November 21 – 25, 2019/IV Akhet 19-23

A five-day festival during the Osiris Mysteries is to take the corn mummy you made and present it to daylight. There are other festivals peppered within this 5-day ritual, and I’ll catalog what I did for some of those while also discussing why I didn’t specifically do anything for the others listed.

It’s November in New England, which means that you get paltry sunlight for about half the day. The rest of the time, it’s cloudy and/or raining. And it is, of course, always cold. So as I pulled my preferred corn mummy from its place on my household altar, I wondered what the next five days would bring.

The first day was okay. The sun shown pretty brightly and the breeze wasn’t too terrible. I almost was able to get away wearing a hoody for the entire day. (Towards the end of the day, the wind picked up and it got cold again.) The following day, it rained. The third day, it was sunny and actually stayed light for most of the day. None of that in-between peekaboo shit for the sun that day! We were even able to get some basic lawn work done before the sunset. It rained on the fourth day and was pretty dreary. The sun was out for the last day and it was almost in the 50s.

- TASK REQUIREMENTS
Carry on the account of the five-day corn mummy festival, starting right after its last sentence.

- DATA TO EXAMINE
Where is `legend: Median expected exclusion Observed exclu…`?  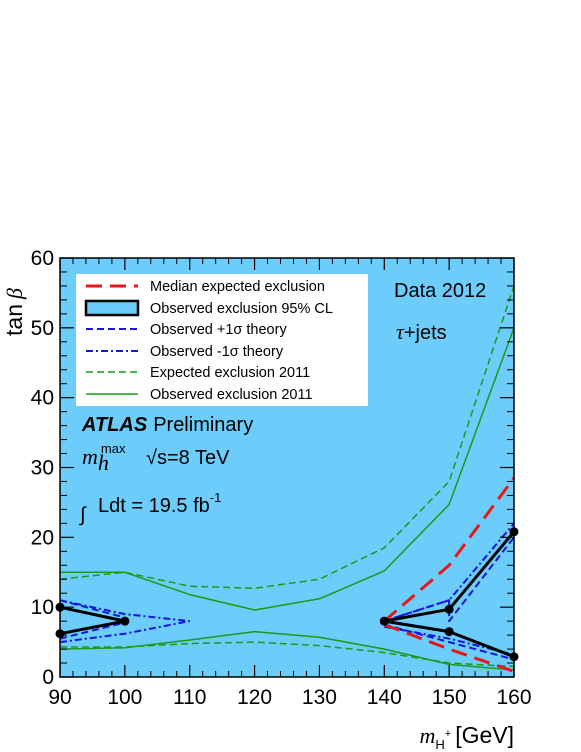
legend: Median expected exclusion Observed exclu… is located at coordinates (222, 340).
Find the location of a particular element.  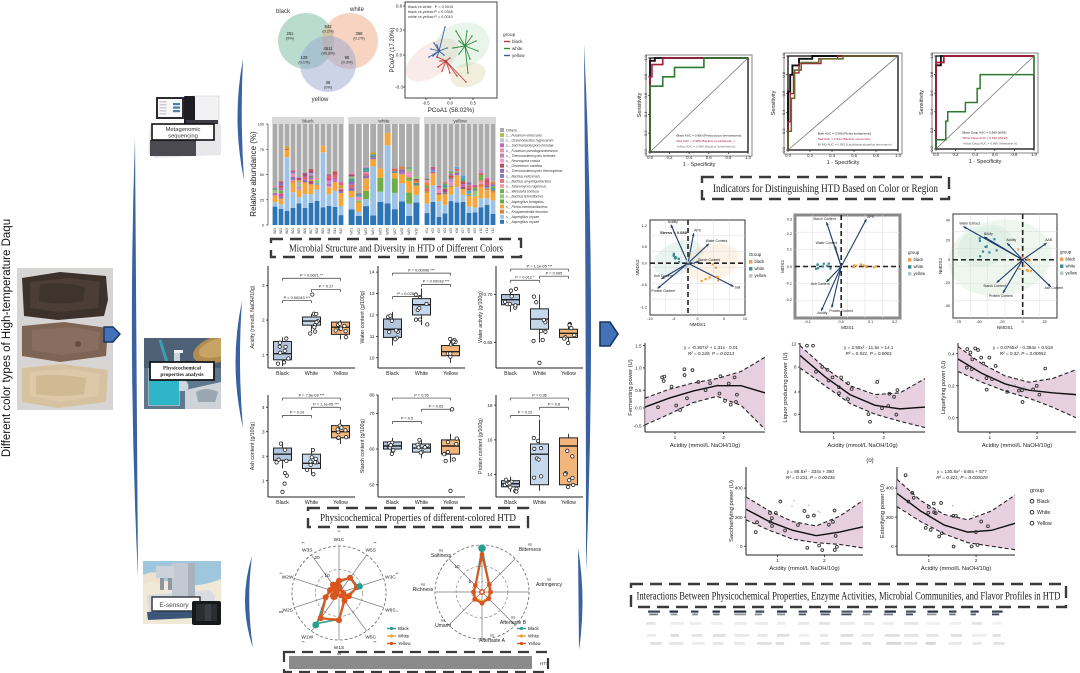

svg-text: 12 is located at coordinates (794, 344).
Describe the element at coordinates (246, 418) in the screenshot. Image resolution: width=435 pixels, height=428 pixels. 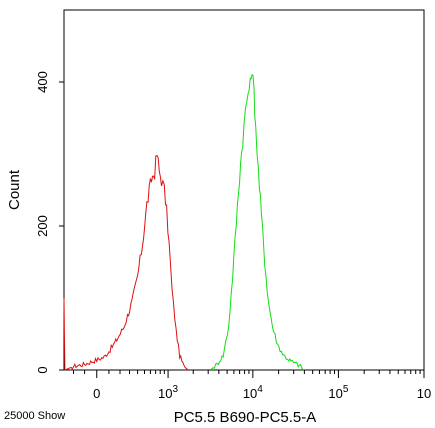
I see `x-axis-title: PC5.5 B690-PC5.5-A` at that location.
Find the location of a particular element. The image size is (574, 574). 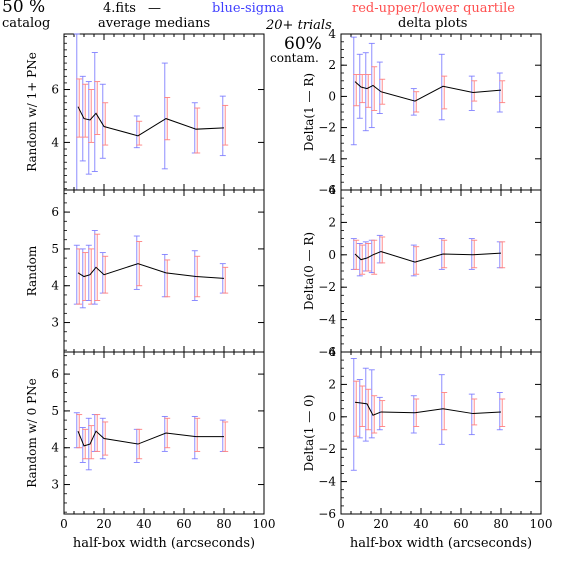

panel-left-top: 4 6 Random w/ 1+ PNe is located at coordinates (145, 112).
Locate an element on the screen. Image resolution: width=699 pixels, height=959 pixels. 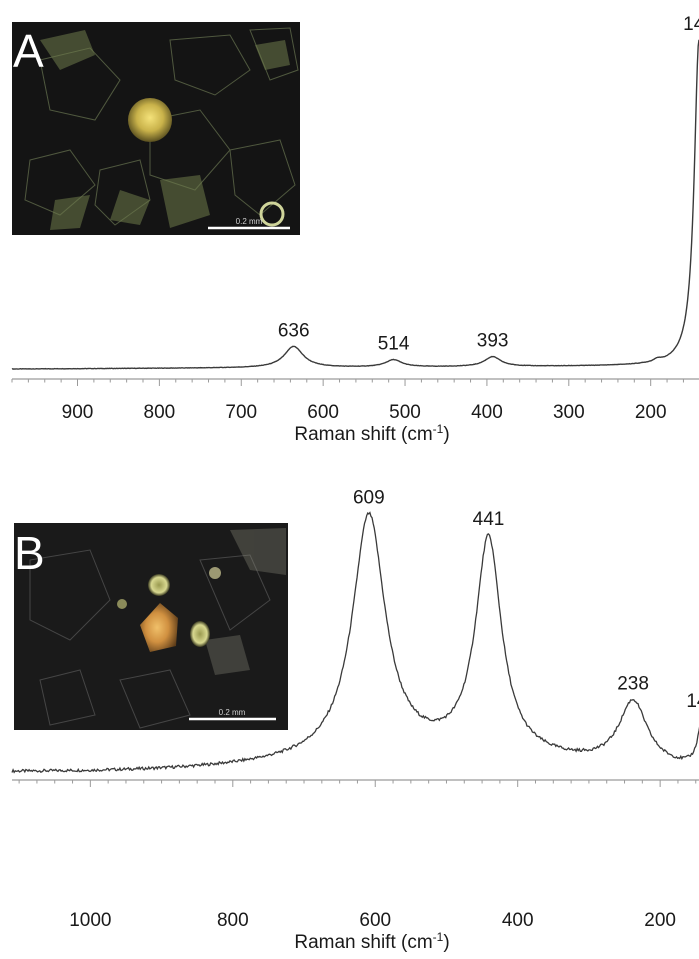
peak-label: 609 is located at coordinates (369, 498).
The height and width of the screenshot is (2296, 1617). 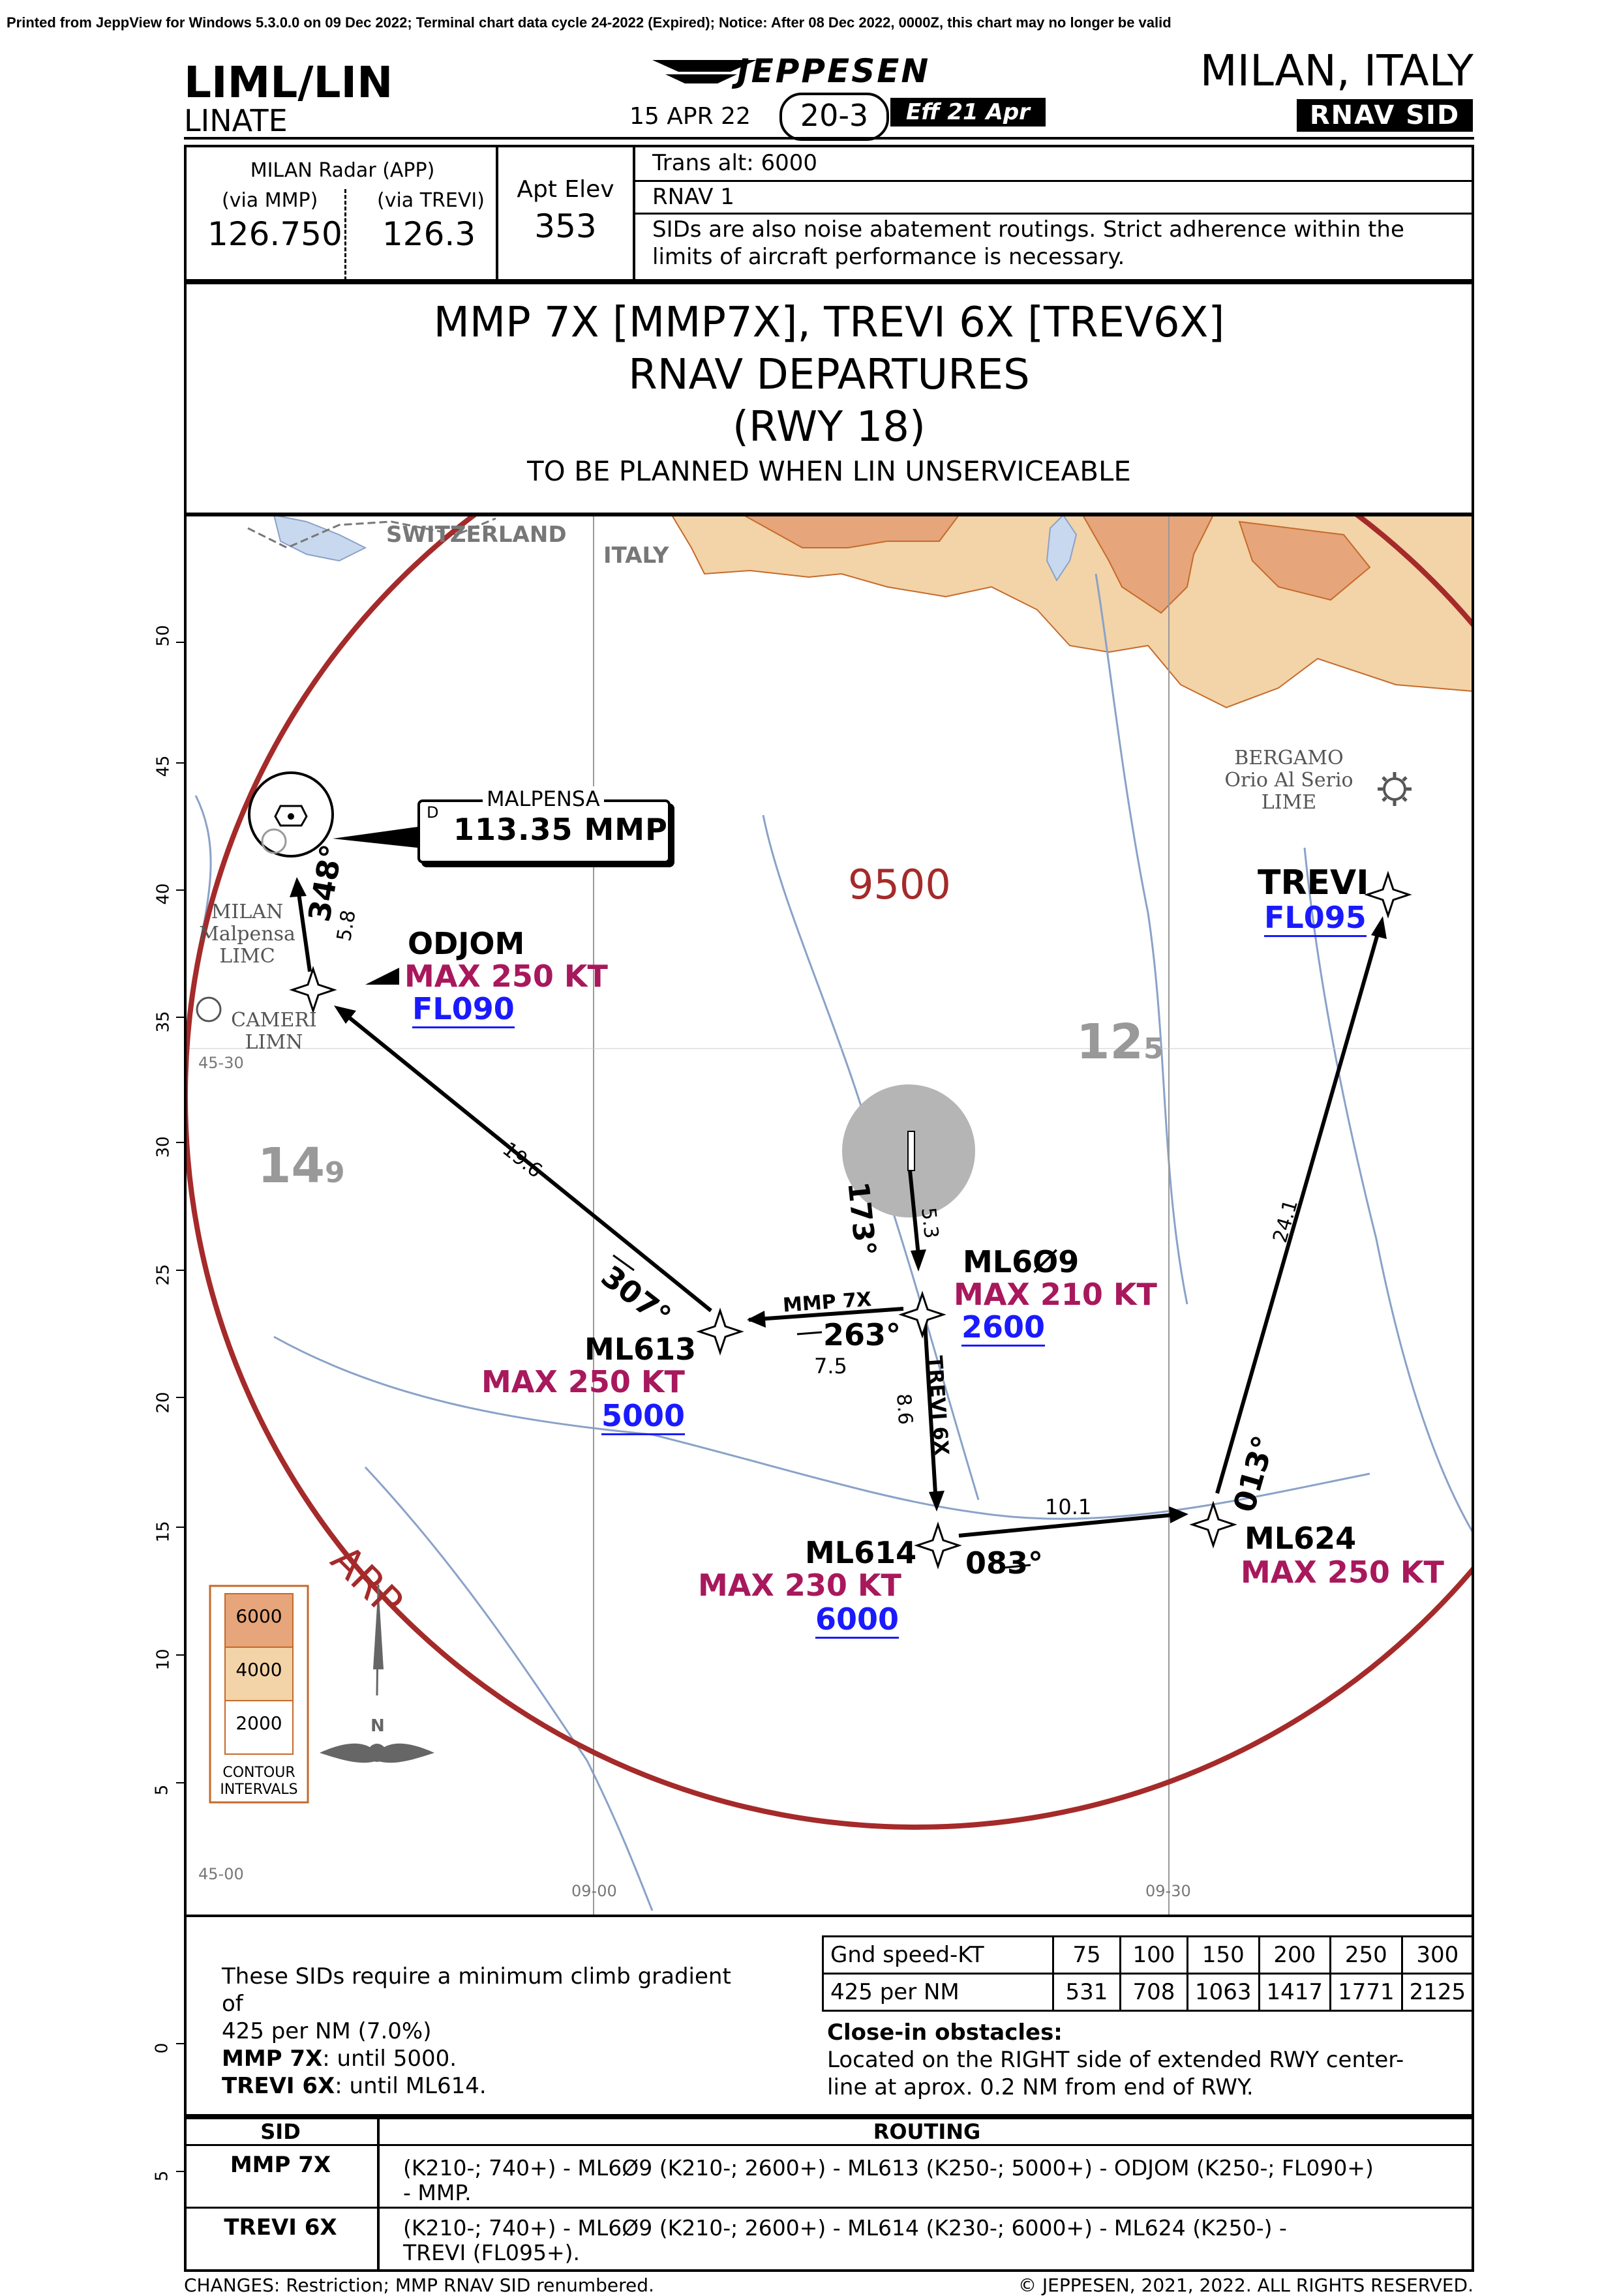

- ANSWER TO THIS PROBLEM
I wasn’t really surprised the weather did what the weather always does in the winter, but I did have to wonder what Osiris, and by extension his corn mummy, had to say about it. At least it didn’t snow.

The Osiris Mysteries: Making Ointment
(November 21, 2019/IV Akhet 19)

I did not celebrate this for much the same reason I didn’t make unguents. I’m not an ointment person and to be perfectly honest, whenever I think of the word ointment, I think about BENGAY, the topical pain relieving ointment. I just don’t really think that’s what precisely is meant here. And besides, I really have no idea what in the world the ointment would be used for? I don’t think the corn mummy needs a pain reliever.


The Osiris Mysteries: Finding the Udjat Eye & Weaving the Burial Cloth (November 22, 2019/IV Akhet 20)

When I first saw the name of this, I had to wonder if the Udjat Eye finding was because she went missing again, or if it was because of Horus’s eye. According to The Ancient Egyptian Daybook, “the two Udjat eyes of Osiris are found. An abnen-bird emerges from them. It is in the form of a standard of Pakhet, to which one says: ‘Shining Lady’.” I liked my idea about the eyes being Horus’s missing eyes better, honestly.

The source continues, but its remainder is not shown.